**Part A: Bouncing Barney**

*A. Bouncing Barney. We discussed this investigation in class. Your
challenge now is to prepare a write-up on it, exploring the underlying mathematics
ideas and conjectures.*

**Barney is in the triangular room shown here. He walks from a point
on BC parallel to AC. When he reaches AB, he turns and walks parallel to BC.
When he reaches AC, he turns and walks parallel to AB. Prove that Barney will
eventually return to his starting point. How many times will Barney reach a
wall before returning to his starting point?
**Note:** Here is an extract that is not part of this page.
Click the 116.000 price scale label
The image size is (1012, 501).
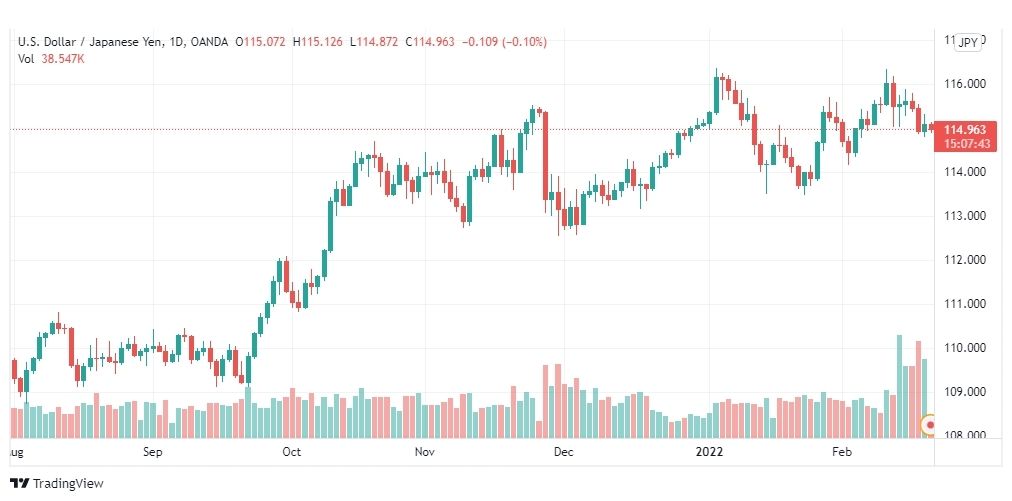tap(966, 85)
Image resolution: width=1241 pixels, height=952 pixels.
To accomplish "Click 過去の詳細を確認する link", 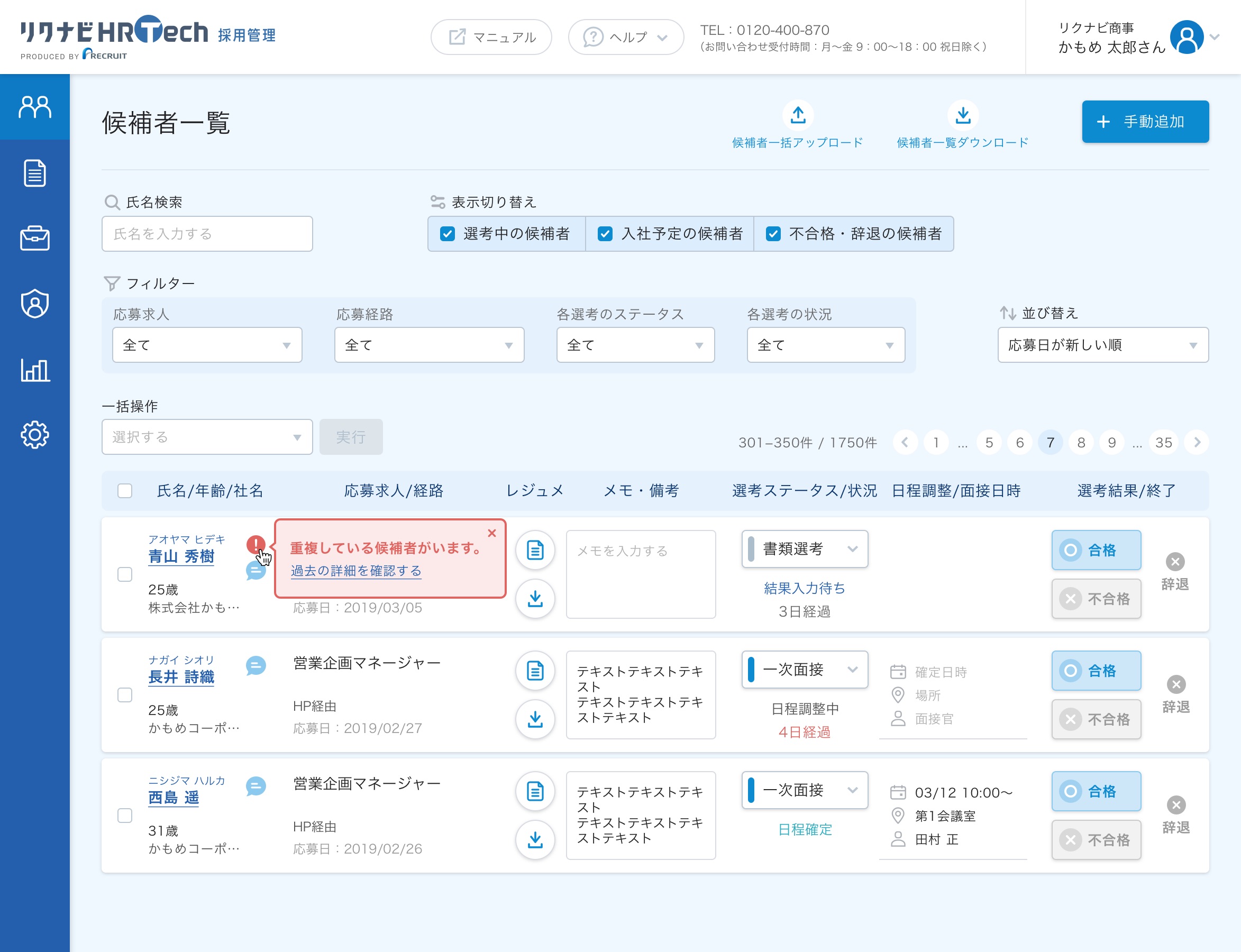I will pos(356,571).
Explore and discuss for various
starting points on line BC, including points exterior to segment BC. Discuss
and prove any mathematical conjectures you find in the situation. **

Who's your favorite Barney?

To solve this problem, I first made this
GSP sketch which models poor Barney's situation. It seems that if Barney
(who starts at point **P1** and progresses to **P6**
before he returns to **P1** again) always touches the same six
points on the triangle before he reaches his start, no matter where he begins
(except for two special cases I will discuss below). Can we prove this? You
bet!

**P1P2** is parallel to **BC**, so by
the angle angle similarity theorem, triangle **AP2P1** is similar
to triangle **ABC**. Therefore **length(AP2)/length(AB) =
length(AP1)/length(AC)**. Similarly, since **P2P3** is parallel
to **AC**, triangle **BP2P3** is similar to triangle
**BAC**, and so **length(AP2)/length(AB) = length(CP3)/length(BC)**.
Following this pattern we find that:

**length(CP3)/length(BC) = length(CP4)/length(AC)**,

**length(CP4)/length(AC) = length(BP5)/length(AB)**,

**length(BP5)/length(AB) = length(BP6)/length(BC)**,

We are trying to prove that the next point, **P7**
is equal to **P1**. Still following the pattern, we get:

**length(BP6)/length(BC) = length(AP7)/length(AC)**.
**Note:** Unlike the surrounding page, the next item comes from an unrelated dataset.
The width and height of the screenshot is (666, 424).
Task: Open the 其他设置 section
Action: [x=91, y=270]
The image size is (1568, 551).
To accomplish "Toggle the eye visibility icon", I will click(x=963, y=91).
Our long chain of equalities, however, tells us that **length(AP1)/length(AC)
= length(AP7)/length(AC)**. Since **P1** and **P7**
both lie on the segment **AC**, **P1 = P7**, and so
Barney is in a six stop cycle, unless he started on a point mentioned in the
two cases below.

**Case 1:** Barney starts on a midpoint of any side
of the triangle, say the midpoint of **AC**.
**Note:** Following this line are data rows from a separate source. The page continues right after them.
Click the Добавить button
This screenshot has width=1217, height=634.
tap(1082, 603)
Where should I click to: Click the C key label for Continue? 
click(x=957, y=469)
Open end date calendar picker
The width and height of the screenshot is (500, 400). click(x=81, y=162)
If Barney walks parallel to **BC**, he will reach
the midpoint of **AB**, because the line connecting the midpoints
of two edges of a triangle is parallel to the third edge. Similarly, when Barney
leaves the midpoint of **AB**, he will next reach the midpoint
of **BC**, then the midpoint of **AC**, where he started.
If Barney leaves from a midpoint, he thus only gets to see two points. He would
have a much more pleasant trip if he took a scenic route not beginning at a
midpoint. Poor Barney.

**Case 2:** Barney starts on a vertex of the triangle

In this case Barney walks around the edges of the triangle.

If Barney starts on a point not on a point on the line through
**AC** but not on the segment **AC** and moves parallel
to **BC**, he must go towards **AB** if he wishes
to change his direction again. If he does this, he will see six different point,
as in the usual case. The proof of this fact is similar to the proof above.